Painter Crowe und Coral Novak kommen gerade noch rechtzei­tig, um den Diebstahl des Herzens zu verhindern und die Ermor­dung von Safia zu vereiteln. Doch die Hauptperson der Attacke entkommt. Und Painter Crowe hat sie erkannt: Es handelt sich um Cassandra Sanchez, seine vormalige Partnerin, die seit fünf Jahren in der Sigma Force als Doppelagentin aktiv war und von ihm kurz zuvor enttarnt worden ist.

Die Spur, die das metallene Herz weist, führt offenkundig in den Golfstaat Oman – dorthin, wo Safia al-Maaz, ihre enge Freundin und Gönnerin Kara Kensington und deren Vater gelebt haben. Kara ist dort eine prominente Person wegen der zahlreichen hu­manitären Projekte und Förderfonds, von denen der Oman profi­tiert hat. Painter Crowe und seine Kollegin schließen sich der Ex­pedition an, weil ihnen durch die wissenschaftliche Expertise in­zwischen klar geworden ist, dass die Antimaterie offensichtlich Teil der Eisenstatue war und ebenso Teil des metallenen Her­zens. Wenn es mehr von diesem Material gibt, kann es ebenso instabil werden wie im Britischen Museum – und das kann dann eine Katastrophe auslösen, die eine Nuklearexplosion bei wei­tem überschreitet (es wird nicht umsonst auf die Tunguska-Ka­tastrophe von 1908 verwiesen!).

Kara Kensington bestimmt außerdem etwas herrisch Dr. Omaha Dunn zum Expeditionsleiter, wohl wissend, dass das problema­tisch ist. Safia und Omaha waren verlobt und haben seit ihrer Trennung ein schwieriges Verhältnis zueinander. Außerdem ist Omaha (Dunn: „Mein Name ist nicht Indiana Jones!“ Kara: „Ach, ihr Amerikaner klingt für mich alle gleich, Indiana …“) ein Aben­teurer, der ziemlich unberechenbar ist. Und er ist immer noch in Safia verschossen – was ein neues Spannungsfeld aufbaut, als er entdeckt, dass sich Safia und der Halbindianer Crowe näher kommen.

**DATENSATZAUSZÜGE**
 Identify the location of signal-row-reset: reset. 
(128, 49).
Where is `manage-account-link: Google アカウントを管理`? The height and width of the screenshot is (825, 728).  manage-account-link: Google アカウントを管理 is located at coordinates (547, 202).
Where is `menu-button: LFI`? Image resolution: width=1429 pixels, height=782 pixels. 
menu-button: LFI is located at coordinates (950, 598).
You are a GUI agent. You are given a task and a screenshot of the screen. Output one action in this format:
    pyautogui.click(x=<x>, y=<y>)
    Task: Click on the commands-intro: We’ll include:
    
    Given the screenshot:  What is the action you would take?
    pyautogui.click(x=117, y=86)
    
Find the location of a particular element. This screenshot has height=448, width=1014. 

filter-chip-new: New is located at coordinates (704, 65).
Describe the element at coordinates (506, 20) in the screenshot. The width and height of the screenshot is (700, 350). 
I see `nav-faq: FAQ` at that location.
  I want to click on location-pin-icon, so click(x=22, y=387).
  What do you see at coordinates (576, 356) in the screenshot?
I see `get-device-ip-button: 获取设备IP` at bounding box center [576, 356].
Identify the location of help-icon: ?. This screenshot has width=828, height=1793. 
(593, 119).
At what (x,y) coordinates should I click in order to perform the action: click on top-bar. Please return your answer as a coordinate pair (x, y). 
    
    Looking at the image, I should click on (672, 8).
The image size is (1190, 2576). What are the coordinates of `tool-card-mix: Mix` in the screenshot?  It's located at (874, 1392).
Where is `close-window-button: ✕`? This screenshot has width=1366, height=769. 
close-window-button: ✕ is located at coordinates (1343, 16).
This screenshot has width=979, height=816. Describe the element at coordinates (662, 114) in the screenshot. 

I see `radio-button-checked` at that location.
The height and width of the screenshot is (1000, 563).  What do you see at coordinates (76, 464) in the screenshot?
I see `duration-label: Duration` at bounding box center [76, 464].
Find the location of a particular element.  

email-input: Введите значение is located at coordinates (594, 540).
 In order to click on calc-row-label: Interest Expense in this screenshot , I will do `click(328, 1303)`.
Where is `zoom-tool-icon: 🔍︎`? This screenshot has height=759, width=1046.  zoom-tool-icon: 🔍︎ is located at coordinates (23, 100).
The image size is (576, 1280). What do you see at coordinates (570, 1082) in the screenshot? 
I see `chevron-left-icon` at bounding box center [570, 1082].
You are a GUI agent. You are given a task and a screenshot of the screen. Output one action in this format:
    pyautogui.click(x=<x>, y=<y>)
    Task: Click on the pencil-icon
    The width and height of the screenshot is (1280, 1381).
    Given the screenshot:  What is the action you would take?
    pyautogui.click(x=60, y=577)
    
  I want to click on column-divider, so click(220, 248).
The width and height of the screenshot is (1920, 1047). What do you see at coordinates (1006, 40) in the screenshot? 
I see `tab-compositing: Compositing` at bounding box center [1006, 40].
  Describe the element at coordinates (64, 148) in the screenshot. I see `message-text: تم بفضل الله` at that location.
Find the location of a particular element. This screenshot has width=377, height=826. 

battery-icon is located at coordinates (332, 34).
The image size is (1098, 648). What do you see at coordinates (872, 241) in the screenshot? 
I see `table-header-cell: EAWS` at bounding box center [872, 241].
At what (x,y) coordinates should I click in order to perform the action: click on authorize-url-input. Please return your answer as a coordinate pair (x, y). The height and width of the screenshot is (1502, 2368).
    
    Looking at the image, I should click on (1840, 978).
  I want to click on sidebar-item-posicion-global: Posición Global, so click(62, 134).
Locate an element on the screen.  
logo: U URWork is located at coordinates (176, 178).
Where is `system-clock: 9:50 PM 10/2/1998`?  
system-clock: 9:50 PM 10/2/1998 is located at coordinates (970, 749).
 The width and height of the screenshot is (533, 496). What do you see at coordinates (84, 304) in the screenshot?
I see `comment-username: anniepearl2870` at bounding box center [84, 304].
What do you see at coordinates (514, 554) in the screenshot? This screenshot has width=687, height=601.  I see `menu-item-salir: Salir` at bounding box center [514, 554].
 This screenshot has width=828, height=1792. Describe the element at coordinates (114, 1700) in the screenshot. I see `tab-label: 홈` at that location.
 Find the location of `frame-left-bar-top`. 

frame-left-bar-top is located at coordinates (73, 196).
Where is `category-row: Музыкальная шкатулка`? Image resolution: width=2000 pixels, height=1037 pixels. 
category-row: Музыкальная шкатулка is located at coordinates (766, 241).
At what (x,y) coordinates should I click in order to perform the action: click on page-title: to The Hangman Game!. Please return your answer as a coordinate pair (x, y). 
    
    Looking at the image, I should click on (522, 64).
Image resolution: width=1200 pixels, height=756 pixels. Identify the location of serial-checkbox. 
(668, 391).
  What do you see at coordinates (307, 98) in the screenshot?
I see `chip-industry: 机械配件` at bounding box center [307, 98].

**AUFGABE**
Kannst du dem Lesetext wortgetreu die Stelle entnehmen, die mit „Painter Crowe und Coral“ anfängt und sich bis einschließlich „enttarnt worden ist.“ fortsetzt?

**LÖSUNG**
Painter Crowe und Coral Novak kommen gerade noch rechtzei­tig, um den Diebstahl des Herzens zu verhindern und die Ermor­dung von Safia zu vereiteln. Doch die Hauptperson der Attacke entkommt. Und Painter Crowe hat sie erkannt: Es handelt sich um Cassandra Sanchez, seine vormalige Partnerin, die seit fünf Jahren in der Sigma Force als Doppelagentin aktiv war und von ihm kurz zuvor enttarnt worden ist.